--- Begin Excerpted text ---
Our story starts with the sale of tickets to the Oasis 2025 reunion tour. After becoming available on August 31, the tickets stirred up a huge protest when prices surged during the queue. As a result, a fan could have expected to pay €176 (£148, $194.81). Then though, after waiting for several hours, some were told the new price was €400 (£337, $443.59).
It’s called dynamic pricing. The firms that use dynamic pricing change the price of the item they sell during an hour, a day, or a month. Monitoring supply and demand, they select new prices.
Dynamic Pricing
History
In London, during the early 19th century, store clerks that knew what was high, what was low, and what would generate a profit were prepared to haggle. Time consuming, the process meant every customer could have a different price.
But then we had the invention of the 19th century department store. Think New York’s Macy’s. It would have been impossible and impractical to train hundreds of employees to negotiate a price for thousands of items. The result? The price tag.
--- End Excerpted text ---
--- Begin Stored data ---
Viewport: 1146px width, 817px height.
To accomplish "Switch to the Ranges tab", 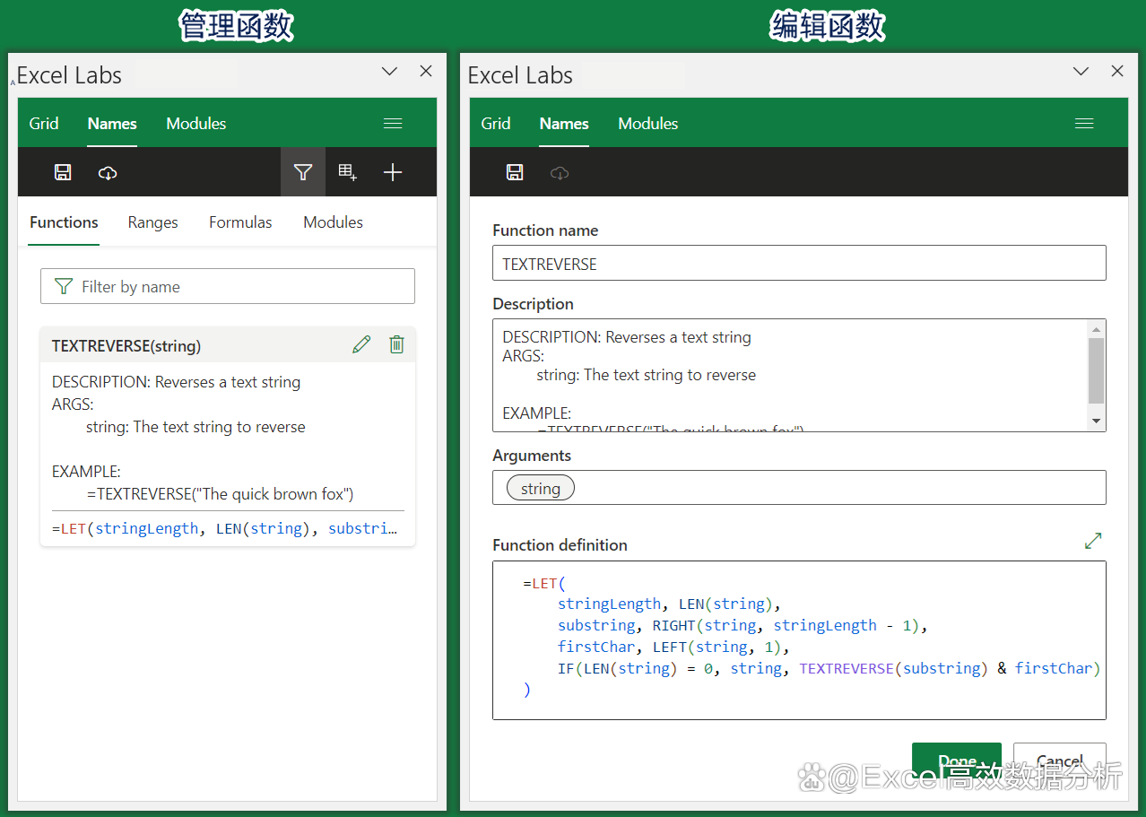I will [x=152, y=222].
--- End Stored data ---
[What you will do]
1. In the passage on dynamic pricing, reproduce the stretch from "Our story starts" through "was €400 (£337, $443.59)." word for word.
2. Answer these questions using the passage on dynamic pricing:
(a) On what date did tickets for the Oasis 2025 reunion tour become available?
(b) What do firms that use dynamic pricing monitor when they select new prices?
(c) Which New York department store does the passage give as an example?
3. Extend the passage on dynamic pricing, starting after its final sentence.

[Responses to the exercise]
1.
Our story starts with the sale of tickets to the Oasis 2025 reunion tour. After becoming available on August 31, the tickets stirred up a huge protest when prices surged during the queue. As a result, a fan could have expected to pay €176 (£148, $194.81). Then though, after waiting for several hours, some were told the new price was €400 (£337, $443.59).

2.
(a) August 31
(b) Supply and demand
(c) Macy's

3.
With single prices, customer service could blossom as would customer loyalty. We could also have price wars, money-back guarantees, loss leaders, and promotional pricing, Auto dealers tell us that fixed prices for cars cut buying time by 82 percent from more than four hours to 45 minutes. The same change transformed the retail experience so compellingly that by 1890, one price for each item had become the norm.
Now though, sort of back to where we started, we again have different prices for the same item…even Oasis tickets.
Wendy’s
During its investor conference call several weeks ago, Wendy’s CEO told us that its digital menu boards will have different prices during the day.
The uproar followed.
Assuming that Wendy’s was following Uber’s surge model, the media thought Wendy’s CEO meant that when demand went up, so too would prices. The company quickly responded that its dynamic pricing was a discounting model used to lower prices.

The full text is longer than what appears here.